Title: Speech delay and autism spectrum behaviors are frequently associated with duplication of the 7q11.23 Williams-Beuren syndrome region
Journal Name: Genetics in Medicine
Publication Date: 7/1/2007
Page #: 427
Purpose: Williams-Beuren syndrome is among the most well-characterized microdeletion syndromes, caused by recurrent de novo microdeletions at 7q11.23 mediated by nonallelic homologous recombination between low copy repeats flanking this critical region. However, the clinical phenotype associated with reciprocal microduplication of this genomic region is less well described. We investigated the molecular, clinical, neurodevelopmental, and behavioral features of seven patients with dup(7)(q11.23), including two children who inherited the microduplication from one of their parents, to more fully characterize this emerging microduplication syndrome. Methods: Patients were identified by array-based comparative genomic hybridization. Clinical examinations were performed on seven affected probands, and detailed cognitive and behavioral evaluations were carried out on four of the affected probands. Results: Our findings confirm initial reports of speech delay seen in patients with dup(7)(q11.23) and further delineate and expand the phenotypic spectrum of this condition to include communication, social interactions, and repetitive interests that are often observed in individuals diagnosed with autism spectrum disorders. Conclusions: Array-based comparative genomic hybridization is a powerful means of detecting genomic imbalances and identifying molecular etiologies in the clinic setting, including genomic disorders such as Williams-Beuren syndrome and dup(7)(q11.23). We propose that dup(7)(q11.23) syndrome may be as frequent as Williams-Beuren syndrome and a previously unrecognized cause of language delay and behavioral abnormalities. Indeed, these individuals may first be referred for evaluation of autism, even if they do not ultimately meet diagnostic criteria for an autism spectrum disorder.
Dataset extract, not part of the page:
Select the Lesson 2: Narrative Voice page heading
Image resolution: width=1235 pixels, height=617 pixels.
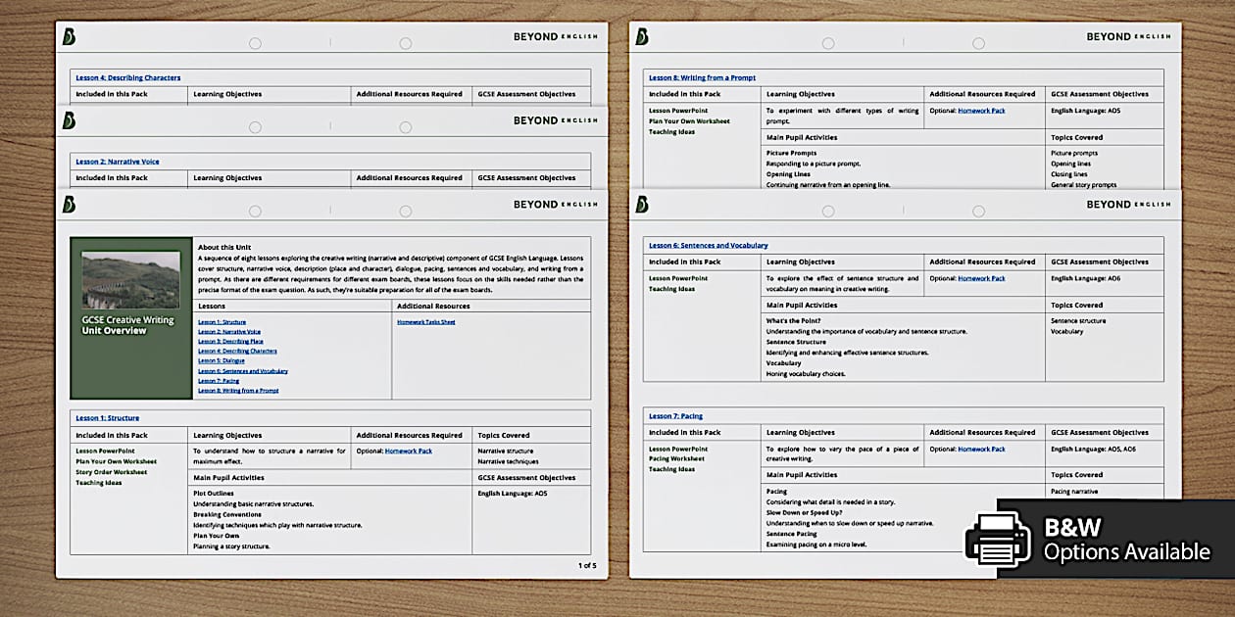pyautogui.click(x=118, y=162)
Title: Severe expressive-language delay related to duplication of the Williams-Beuren locus.
Journal Name: New England Journal of Medicine
Publication Date: 10/20/2005
Page #: 1694
The Williams-Beuren syndrome (WBS) locus, at 7q11.23, is prone to recurrent chromosomal rearrangements, including the microdeletion that causes WBS, a multisystem condition with characteristic cardiovascular, cognitive, and behavioral features. It is hypothesized that reciprocal duplications of the WBS interval should also occur, and here we present such a case description. The most striking phenotype was a severe delay in expressive speech, in contrast to the normal articulation and fluent expressive language observed in persons with WBS. Our results suggest that specific genes at 7q11.23 are exquisitely sensitive to dosage alterations that can influence human language and visuospatial capabilities.